Data:
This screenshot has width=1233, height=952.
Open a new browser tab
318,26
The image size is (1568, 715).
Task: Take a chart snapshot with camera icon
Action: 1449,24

Work to complete: Quote all of the entries above word for word, preserving their original line order.

The result:
This screenshot has width=1233, height=952.
Open a new browser tab
318,26
The image size is (1568, 715).
Task: Take a chart snapshot with camera icon
Action: 1449,24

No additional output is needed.